You can’t visit the area, though, without noticing the marks of what became a second erasure. The city of Wrocław/Breslau had been almost schematically rebuilt by the Communists along the lines of its prewar layout and architecture, and right down to its main square and Grass Market it looked like a storybook German town. But in that case, where was everybody? (And where had they gone? You can find one — restored — Jewish cemetery but try finding another one where any of the tombstones are incised in German.) I went to call on t
he mayor, a sturdy, thoughtful man named Rafal Dutkiewicz, who ruefully said that the problem with citizenship in his rather large bailiwick was that “nobody is really ‘from’ here.” Again I consult the rugged statistics offered by Professor Snyder: almost eight million German civilians were expelled or fled (or fled and returned and were then expelled) from Poland at the end of the Second World War. The eastern German lands from which they had fled or been pushed were then annexed by Poland. To make up the shortfall of population, Poles were moved into these Silesian provinces. And as if to encourage that process, the eastern half of prewar Poland was in turn annexed by the big brother Soviet Union, and a million expelled Poles became settlers in the areas from which Germans had been evicted.

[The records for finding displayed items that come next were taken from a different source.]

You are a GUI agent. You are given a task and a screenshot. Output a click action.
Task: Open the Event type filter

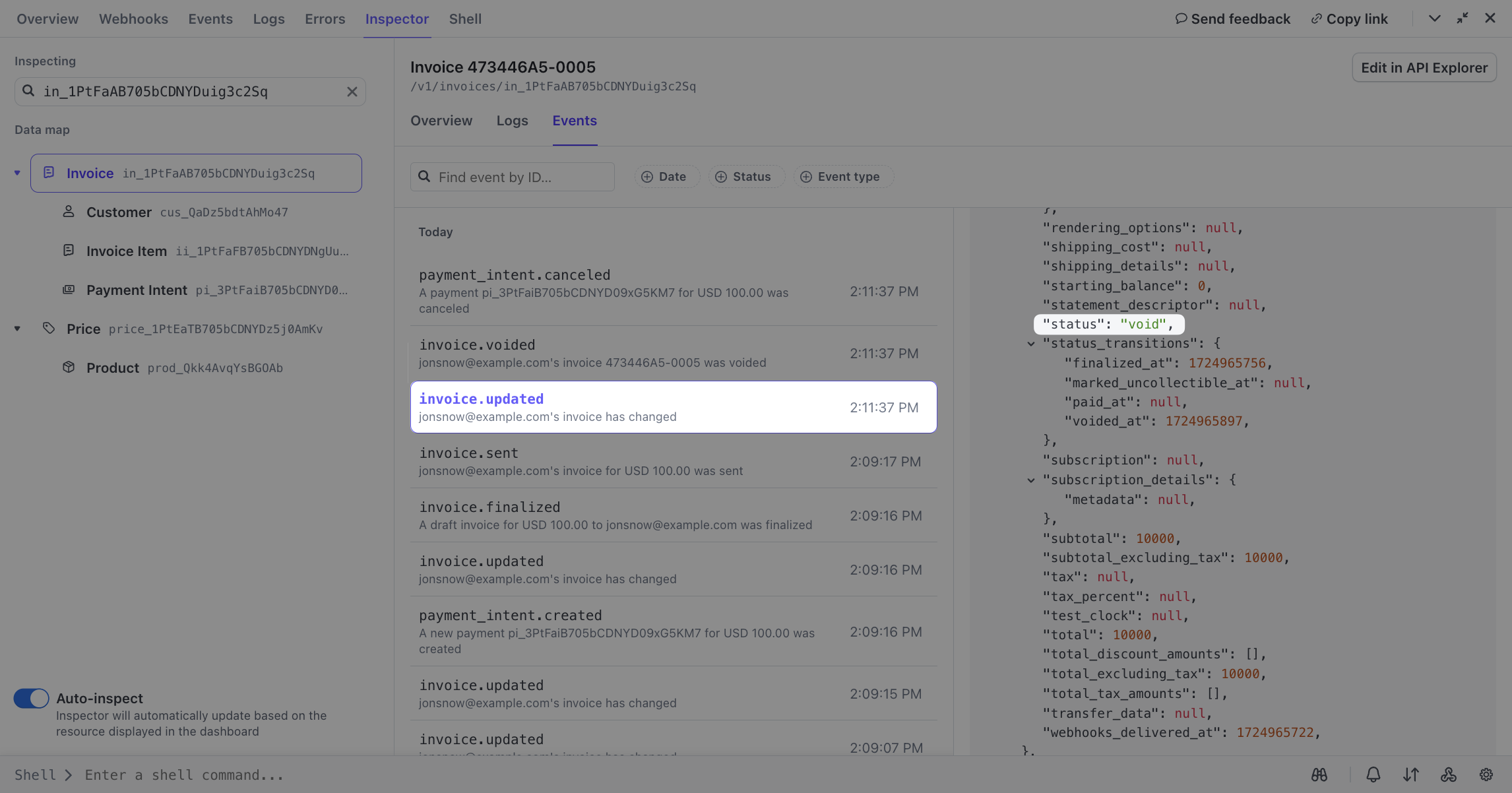click(x=840, y=177)
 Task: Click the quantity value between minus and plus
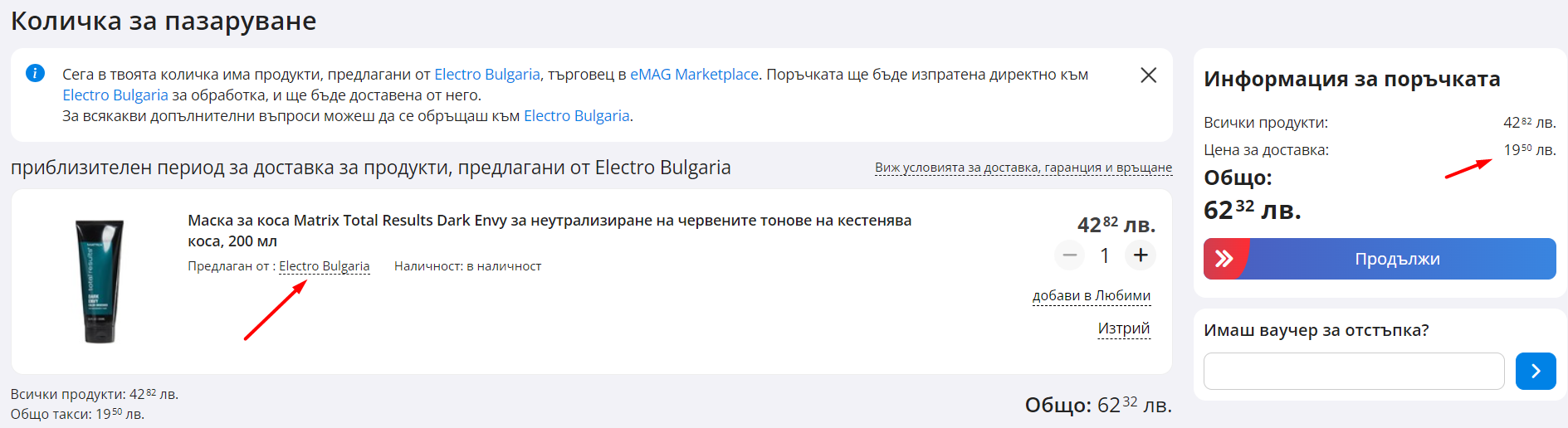click(1105, 255)
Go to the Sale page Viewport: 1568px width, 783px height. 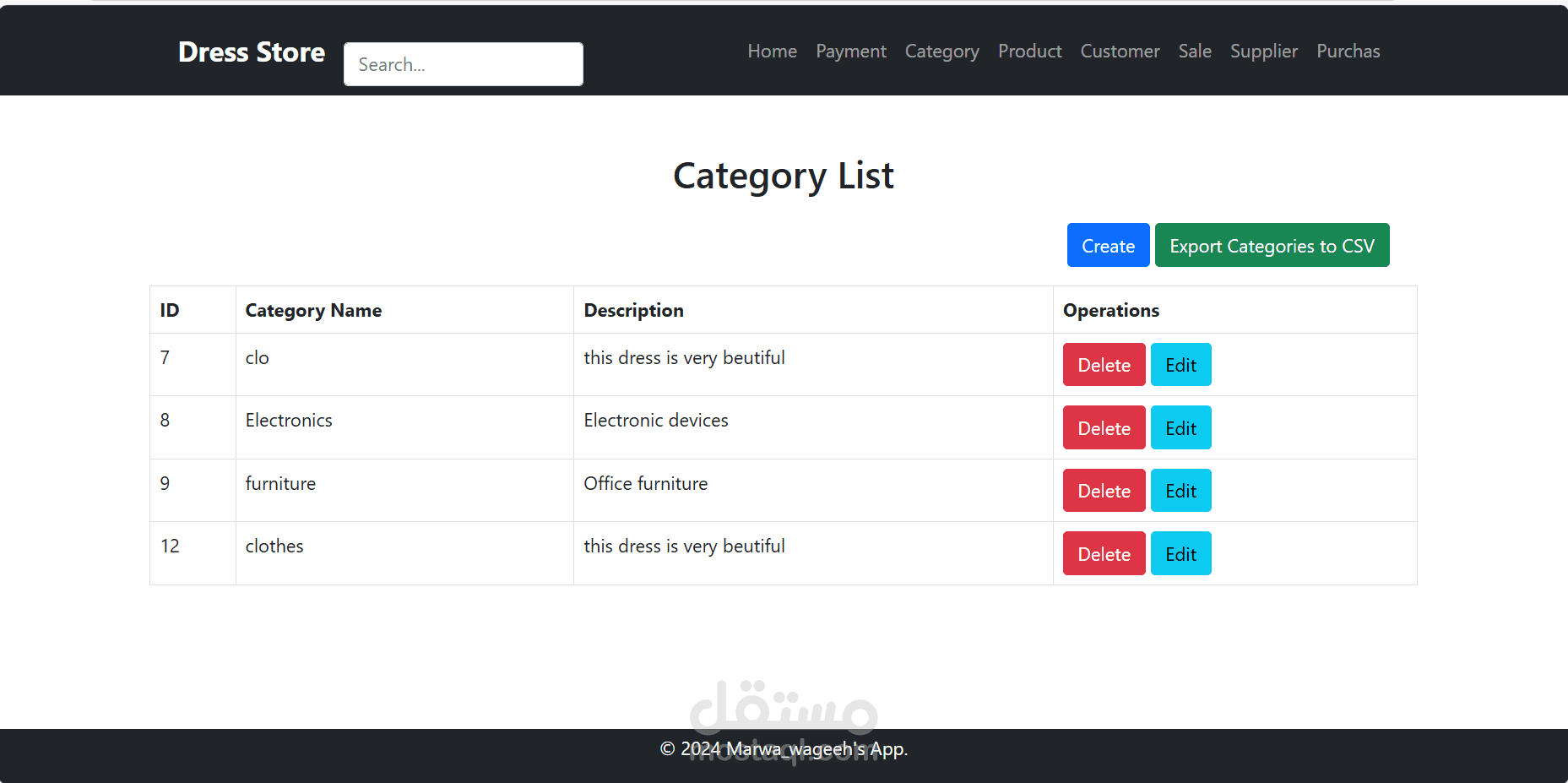[x=1194, y=52]
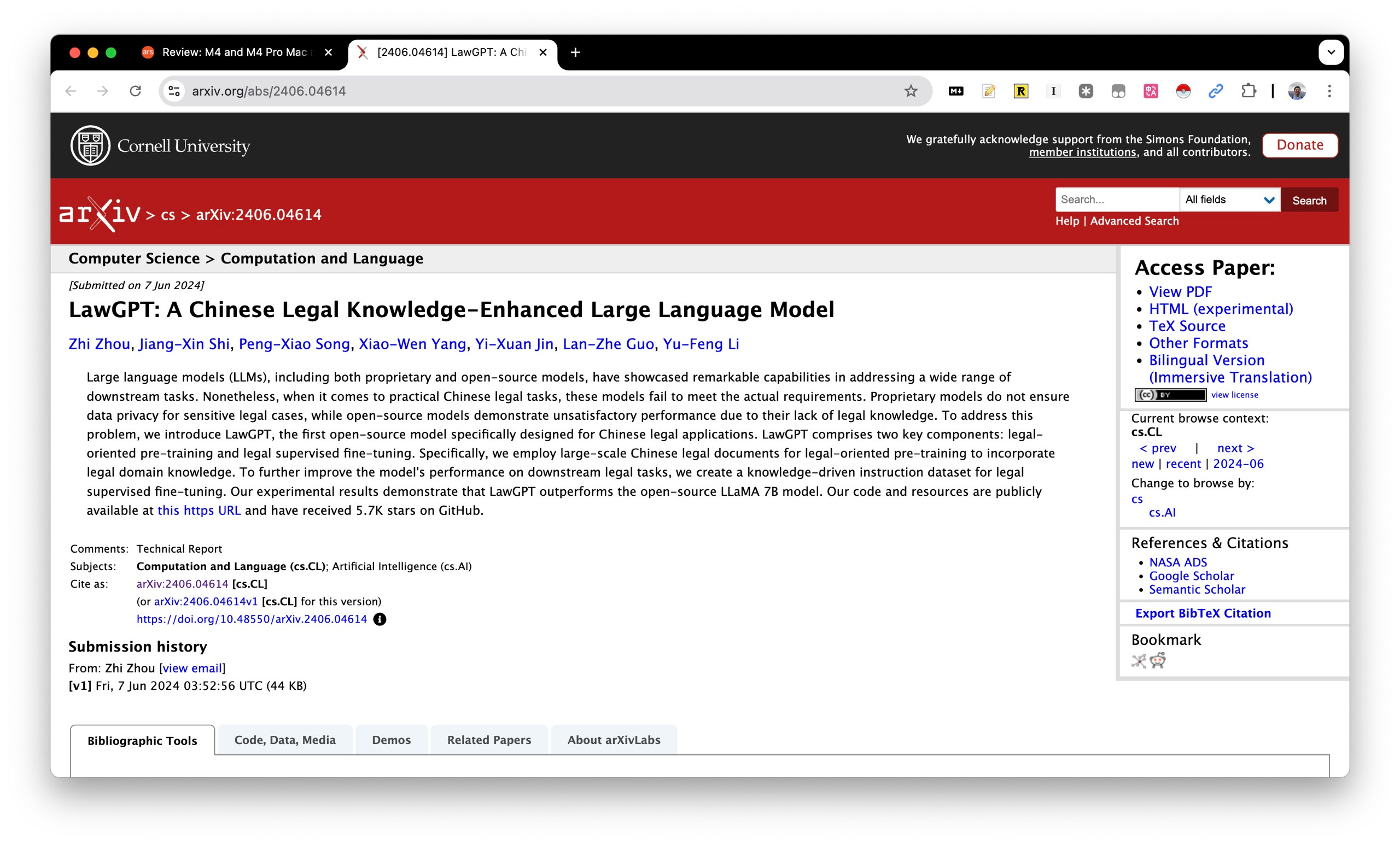1400x844 pixels.
Task: Bookmark paper on Reddit icon
Action: (x=1158, y=660)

A huge zone of silence and complicity was created by this double negation.
There’s no exact moral equivalence between these crimes against humanity. It’s true that perhaps 600,000 Germans were killed in the whole business, which also involved the cleansing of Germans from the Czech lands, but many of these died in the fighting which the Nazis had so insanely prolonged. (Breslau/Wrocław was declared a “Fortress” or “Festung” city by the Third Reich and actually surrendered after the fall of Berlin itself, by which time it had been so much reduced to shards that there was nothing left to fight over.) So you could say, as some people defensively say about the leveling of such cities as Dresden and Würzburg, that the Nazis started it, and the Germans were punished for it.
What people still do not like to admit is that there were two crimes in the form of one. Just as the destruction of Jewry was the necessary condition for the rise and expansion of Nazism, so the ethnic cleansing of Germans was a precondition for the Stalinization of Poland. I first noticed this point when reading an essay by the late Ernest Gellner, who at the end of the war had warned Eastern Europeans that collective punishment of Germans would put them under Stalin’s tutelage indefinitely. They would always feel the guilty need for an ally against potential German revenge. It is exactly the fear of revenge that motivates the deepest crimes, from the killing of the enemy’s children lest they grow up to play their own part, to the erasure of the enemy’s graveyards and holy places so that his hated name can be forgotten.